[PROVIDED PASSAGE]

A union that represents teachers at 10 high schools in the city and Westchester, the Lay Faculty Association, decided to strike late last night after failing to reach a consensus on their demands during a meeting with the Archdiocese of New York.
Many Catholic school teachers in New York have been without a contract since September following disputes over salary levels and an effort by the Archdiocese to increase medical insurance premiums.
Another, larger union, the Federation of Catholic Teachers, halted a two-day strike Monday and is meeting with the Archdiocese Friday morning in an attempt to end ongoing conflicts, but if the health coverage issue is not resolved, the strike could resume, the group’s union organizer, Eileen Sweeney, said yesterday evening.
The federation represents teachers at 209 elementary schools and 17 high schools in the Archdiocese of New York and five schools in the Diocese of Brooklyn.
The labor news comes as a report is being released Friday by a national think tank based in Washington, D.C., the Thomas B. Fordham Institute, concluding that 1,300 inner-city Catholic schools have closed since 1990, displacing about 300,000 students, and that, if demographic patterns keep up, almost all such Catholic schools could be gone by 2018.
Fordham’s vice president, Michael Petrilli, said the downsizing is most dramatic in New York City, where the pope is scheduled to arrive April 18 for his first visit to America. “In terms of the scale, it doesn’t get much bleaker than New York City,” he said.
“It’s a crisis for Catholic education and it’s a crisis for American education. This is a crisis for the cause of educating poor and minority kids,” Mr. Petrilli said.

[/PROVIDED PASSAGE]
[SOURCE INFORMATION]

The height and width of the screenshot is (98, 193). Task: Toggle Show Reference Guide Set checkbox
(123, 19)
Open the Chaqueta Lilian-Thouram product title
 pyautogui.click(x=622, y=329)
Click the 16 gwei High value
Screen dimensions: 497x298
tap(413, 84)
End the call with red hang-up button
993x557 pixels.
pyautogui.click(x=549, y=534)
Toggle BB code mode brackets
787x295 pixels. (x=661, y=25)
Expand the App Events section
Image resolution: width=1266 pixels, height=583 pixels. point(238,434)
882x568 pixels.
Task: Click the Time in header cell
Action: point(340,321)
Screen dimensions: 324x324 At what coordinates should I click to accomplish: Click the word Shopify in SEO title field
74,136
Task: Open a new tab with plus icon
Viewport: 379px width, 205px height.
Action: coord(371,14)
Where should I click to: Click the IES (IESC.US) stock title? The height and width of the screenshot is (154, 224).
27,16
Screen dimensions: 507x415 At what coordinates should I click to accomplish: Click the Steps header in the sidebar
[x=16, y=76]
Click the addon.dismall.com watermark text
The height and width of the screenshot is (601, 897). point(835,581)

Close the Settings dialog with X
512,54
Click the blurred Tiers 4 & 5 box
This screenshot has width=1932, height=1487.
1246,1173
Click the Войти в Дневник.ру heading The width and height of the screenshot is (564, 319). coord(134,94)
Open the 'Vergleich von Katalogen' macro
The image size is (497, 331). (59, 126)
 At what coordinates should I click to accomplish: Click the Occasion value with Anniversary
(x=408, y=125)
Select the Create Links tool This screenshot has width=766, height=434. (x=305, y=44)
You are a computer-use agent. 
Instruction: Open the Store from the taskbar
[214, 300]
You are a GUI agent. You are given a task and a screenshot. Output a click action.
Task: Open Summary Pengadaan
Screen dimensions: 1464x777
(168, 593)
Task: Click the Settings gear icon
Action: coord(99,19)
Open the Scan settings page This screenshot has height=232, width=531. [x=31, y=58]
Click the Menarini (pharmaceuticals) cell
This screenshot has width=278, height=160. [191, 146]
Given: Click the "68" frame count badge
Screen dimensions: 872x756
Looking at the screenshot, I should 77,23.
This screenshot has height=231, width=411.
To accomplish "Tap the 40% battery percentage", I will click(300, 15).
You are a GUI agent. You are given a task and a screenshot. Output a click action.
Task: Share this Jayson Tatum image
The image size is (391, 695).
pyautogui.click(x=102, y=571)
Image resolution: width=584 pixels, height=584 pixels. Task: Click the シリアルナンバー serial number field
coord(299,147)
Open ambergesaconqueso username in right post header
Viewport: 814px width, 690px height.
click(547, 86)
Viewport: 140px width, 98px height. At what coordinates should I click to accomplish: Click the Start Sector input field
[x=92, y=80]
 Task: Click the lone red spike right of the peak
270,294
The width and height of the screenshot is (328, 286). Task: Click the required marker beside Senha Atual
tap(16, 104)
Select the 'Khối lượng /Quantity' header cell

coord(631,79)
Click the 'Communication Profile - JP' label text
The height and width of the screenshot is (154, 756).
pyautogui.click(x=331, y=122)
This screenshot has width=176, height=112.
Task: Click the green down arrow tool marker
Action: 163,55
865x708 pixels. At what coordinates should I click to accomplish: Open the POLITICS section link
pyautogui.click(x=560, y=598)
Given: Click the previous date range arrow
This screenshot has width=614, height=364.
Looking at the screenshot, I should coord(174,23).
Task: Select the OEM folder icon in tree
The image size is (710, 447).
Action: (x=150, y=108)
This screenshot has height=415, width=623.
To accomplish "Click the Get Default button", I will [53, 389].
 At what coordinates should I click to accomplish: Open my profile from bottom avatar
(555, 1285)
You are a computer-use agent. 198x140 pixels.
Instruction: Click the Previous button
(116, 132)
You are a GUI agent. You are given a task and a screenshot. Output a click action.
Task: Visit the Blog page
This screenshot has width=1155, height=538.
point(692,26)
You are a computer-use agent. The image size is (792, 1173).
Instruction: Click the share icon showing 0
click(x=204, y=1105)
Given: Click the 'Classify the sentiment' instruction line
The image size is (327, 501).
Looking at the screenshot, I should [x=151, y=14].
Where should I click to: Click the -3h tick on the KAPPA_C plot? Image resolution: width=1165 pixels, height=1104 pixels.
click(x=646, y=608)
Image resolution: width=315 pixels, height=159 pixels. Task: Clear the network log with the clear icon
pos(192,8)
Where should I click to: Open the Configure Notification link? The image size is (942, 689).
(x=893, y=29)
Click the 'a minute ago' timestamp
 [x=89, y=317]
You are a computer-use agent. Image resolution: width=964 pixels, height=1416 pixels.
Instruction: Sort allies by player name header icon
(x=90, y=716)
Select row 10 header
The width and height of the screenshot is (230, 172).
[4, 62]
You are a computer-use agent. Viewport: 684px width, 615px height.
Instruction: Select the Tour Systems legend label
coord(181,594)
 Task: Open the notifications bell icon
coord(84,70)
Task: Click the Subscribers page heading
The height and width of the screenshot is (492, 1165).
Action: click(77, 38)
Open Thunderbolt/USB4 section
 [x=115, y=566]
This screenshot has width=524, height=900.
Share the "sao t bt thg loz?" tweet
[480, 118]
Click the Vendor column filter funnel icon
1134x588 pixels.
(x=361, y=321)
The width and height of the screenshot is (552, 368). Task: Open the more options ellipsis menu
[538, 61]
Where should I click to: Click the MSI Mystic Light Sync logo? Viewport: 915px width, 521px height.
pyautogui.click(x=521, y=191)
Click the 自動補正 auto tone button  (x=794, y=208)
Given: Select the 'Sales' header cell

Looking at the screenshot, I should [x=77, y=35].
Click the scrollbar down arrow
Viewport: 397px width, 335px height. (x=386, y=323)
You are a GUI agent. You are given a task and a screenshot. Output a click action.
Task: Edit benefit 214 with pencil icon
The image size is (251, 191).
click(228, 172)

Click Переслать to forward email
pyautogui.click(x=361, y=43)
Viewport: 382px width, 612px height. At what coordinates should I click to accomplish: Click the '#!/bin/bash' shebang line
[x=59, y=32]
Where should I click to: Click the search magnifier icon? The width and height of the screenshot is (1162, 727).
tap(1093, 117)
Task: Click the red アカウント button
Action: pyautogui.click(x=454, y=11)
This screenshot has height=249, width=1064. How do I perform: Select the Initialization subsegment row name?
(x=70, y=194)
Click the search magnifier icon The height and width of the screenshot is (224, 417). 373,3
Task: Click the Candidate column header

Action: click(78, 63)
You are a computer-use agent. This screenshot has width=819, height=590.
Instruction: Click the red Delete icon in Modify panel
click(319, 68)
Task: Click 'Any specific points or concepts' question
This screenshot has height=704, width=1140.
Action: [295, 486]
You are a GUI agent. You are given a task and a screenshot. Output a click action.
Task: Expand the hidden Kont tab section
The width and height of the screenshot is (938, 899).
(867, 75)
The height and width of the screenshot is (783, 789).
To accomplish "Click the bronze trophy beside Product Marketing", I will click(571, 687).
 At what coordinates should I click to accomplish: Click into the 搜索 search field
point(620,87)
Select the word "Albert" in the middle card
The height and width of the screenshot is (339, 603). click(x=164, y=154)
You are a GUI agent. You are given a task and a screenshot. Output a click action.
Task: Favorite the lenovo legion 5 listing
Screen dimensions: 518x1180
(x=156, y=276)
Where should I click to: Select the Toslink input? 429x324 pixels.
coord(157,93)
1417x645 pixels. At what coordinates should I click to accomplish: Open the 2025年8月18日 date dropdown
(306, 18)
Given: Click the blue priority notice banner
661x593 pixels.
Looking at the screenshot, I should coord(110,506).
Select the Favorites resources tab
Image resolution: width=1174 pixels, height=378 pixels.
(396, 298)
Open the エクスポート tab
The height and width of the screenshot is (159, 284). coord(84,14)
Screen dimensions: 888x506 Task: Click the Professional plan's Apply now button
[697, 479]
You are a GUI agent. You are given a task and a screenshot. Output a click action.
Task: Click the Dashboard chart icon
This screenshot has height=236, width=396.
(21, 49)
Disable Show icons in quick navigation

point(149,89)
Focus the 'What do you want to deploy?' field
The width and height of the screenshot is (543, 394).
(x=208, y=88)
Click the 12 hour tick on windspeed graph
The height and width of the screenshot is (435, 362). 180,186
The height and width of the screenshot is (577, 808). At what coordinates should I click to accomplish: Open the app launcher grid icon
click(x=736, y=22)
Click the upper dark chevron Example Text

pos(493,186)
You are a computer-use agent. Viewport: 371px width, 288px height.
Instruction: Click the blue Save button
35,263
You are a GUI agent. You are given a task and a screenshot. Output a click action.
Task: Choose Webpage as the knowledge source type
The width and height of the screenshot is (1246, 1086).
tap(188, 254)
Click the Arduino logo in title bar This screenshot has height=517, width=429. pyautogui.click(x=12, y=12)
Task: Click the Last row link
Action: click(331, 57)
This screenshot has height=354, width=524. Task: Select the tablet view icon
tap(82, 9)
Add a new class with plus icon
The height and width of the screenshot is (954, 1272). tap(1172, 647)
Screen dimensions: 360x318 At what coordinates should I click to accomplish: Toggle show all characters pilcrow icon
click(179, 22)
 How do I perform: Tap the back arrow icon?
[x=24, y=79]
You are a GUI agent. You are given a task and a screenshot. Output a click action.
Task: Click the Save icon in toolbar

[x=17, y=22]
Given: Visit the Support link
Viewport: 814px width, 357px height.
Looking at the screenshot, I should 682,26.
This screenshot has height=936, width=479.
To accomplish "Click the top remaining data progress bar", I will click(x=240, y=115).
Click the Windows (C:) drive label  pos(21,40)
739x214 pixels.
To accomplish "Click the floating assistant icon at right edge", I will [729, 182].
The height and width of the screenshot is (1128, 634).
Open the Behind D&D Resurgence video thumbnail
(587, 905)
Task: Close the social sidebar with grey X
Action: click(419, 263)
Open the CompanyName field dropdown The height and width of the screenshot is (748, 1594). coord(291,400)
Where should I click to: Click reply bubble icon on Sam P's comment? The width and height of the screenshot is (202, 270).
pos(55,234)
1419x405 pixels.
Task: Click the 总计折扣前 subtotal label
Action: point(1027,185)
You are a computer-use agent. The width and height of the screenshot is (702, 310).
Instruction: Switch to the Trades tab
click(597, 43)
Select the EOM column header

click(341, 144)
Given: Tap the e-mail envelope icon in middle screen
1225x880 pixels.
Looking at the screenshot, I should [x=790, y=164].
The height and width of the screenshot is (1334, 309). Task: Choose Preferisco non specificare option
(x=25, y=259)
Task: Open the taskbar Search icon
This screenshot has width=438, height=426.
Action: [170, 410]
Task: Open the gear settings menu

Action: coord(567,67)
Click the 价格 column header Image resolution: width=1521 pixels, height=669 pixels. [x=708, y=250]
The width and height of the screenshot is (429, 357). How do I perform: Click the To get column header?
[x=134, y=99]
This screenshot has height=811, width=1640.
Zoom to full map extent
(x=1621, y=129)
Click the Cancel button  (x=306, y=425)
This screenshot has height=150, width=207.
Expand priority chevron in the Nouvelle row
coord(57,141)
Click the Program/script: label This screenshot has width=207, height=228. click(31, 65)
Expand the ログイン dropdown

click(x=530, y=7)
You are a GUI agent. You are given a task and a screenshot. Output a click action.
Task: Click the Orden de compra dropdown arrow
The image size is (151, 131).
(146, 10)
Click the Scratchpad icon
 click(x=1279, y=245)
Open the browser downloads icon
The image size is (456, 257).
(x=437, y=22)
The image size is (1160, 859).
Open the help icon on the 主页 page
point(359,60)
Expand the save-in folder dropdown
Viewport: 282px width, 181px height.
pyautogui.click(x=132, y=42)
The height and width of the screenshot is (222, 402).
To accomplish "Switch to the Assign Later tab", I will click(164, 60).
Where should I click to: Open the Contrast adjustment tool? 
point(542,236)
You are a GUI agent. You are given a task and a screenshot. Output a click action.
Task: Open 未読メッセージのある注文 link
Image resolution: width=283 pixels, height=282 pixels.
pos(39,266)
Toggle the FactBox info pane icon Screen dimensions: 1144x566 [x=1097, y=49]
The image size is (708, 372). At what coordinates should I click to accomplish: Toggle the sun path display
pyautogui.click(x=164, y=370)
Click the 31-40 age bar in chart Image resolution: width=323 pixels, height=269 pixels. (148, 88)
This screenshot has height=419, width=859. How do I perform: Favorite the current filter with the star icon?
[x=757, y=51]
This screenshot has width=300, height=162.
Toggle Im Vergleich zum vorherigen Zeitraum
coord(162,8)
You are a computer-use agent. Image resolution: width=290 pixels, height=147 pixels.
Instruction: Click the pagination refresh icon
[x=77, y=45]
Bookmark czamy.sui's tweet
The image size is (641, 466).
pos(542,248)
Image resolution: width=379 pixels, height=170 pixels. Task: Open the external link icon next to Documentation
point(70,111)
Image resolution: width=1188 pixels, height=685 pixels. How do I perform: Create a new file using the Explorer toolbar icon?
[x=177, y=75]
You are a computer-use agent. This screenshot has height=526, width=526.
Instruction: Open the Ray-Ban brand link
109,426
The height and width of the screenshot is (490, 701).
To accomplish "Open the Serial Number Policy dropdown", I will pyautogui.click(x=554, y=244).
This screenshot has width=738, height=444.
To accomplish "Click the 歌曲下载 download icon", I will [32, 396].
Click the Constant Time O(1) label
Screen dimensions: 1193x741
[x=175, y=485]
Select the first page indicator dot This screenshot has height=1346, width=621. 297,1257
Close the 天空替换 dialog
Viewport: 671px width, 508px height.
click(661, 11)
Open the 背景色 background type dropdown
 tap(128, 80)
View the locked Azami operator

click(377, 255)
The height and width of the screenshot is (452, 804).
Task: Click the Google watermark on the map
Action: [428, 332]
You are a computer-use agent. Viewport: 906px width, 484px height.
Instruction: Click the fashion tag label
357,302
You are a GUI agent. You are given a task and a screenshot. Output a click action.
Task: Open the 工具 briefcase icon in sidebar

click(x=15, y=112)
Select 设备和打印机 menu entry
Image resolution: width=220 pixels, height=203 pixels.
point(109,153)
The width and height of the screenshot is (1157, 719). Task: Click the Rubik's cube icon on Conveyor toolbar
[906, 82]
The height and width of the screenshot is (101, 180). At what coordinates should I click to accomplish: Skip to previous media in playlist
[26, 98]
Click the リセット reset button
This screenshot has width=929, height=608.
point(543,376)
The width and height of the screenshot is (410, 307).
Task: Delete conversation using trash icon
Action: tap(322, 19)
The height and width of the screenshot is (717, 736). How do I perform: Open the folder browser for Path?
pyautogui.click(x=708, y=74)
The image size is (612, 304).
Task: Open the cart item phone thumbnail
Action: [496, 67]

[/SOURCE INFORMATION]

▶ **WHAT TO WORK ON**:
1. (a) According to the Catholic schools article, how many high schools does the Lay Faculty Association represent teachers at?
(b) On what day did the Federation of Catholic Teachers halt its two-day strike?
(c) How many inner-city Catholic schools does the Fordham report say have closed since 1990?
2. Can you transcribe the Catholic schools article between "Many Catholic school" and "medical insurance premiums.", inclusive?

▶ **ANSWER SET**:
1.
(a) 10 high schools, in the city and Westchester.
(b) Monday.
(c) 1,300.

2.
Many Catholic school teachers in New York have been without a contract since September following disputes over salary levels and an effort by the Archdiocese to increase medical insurance premiums.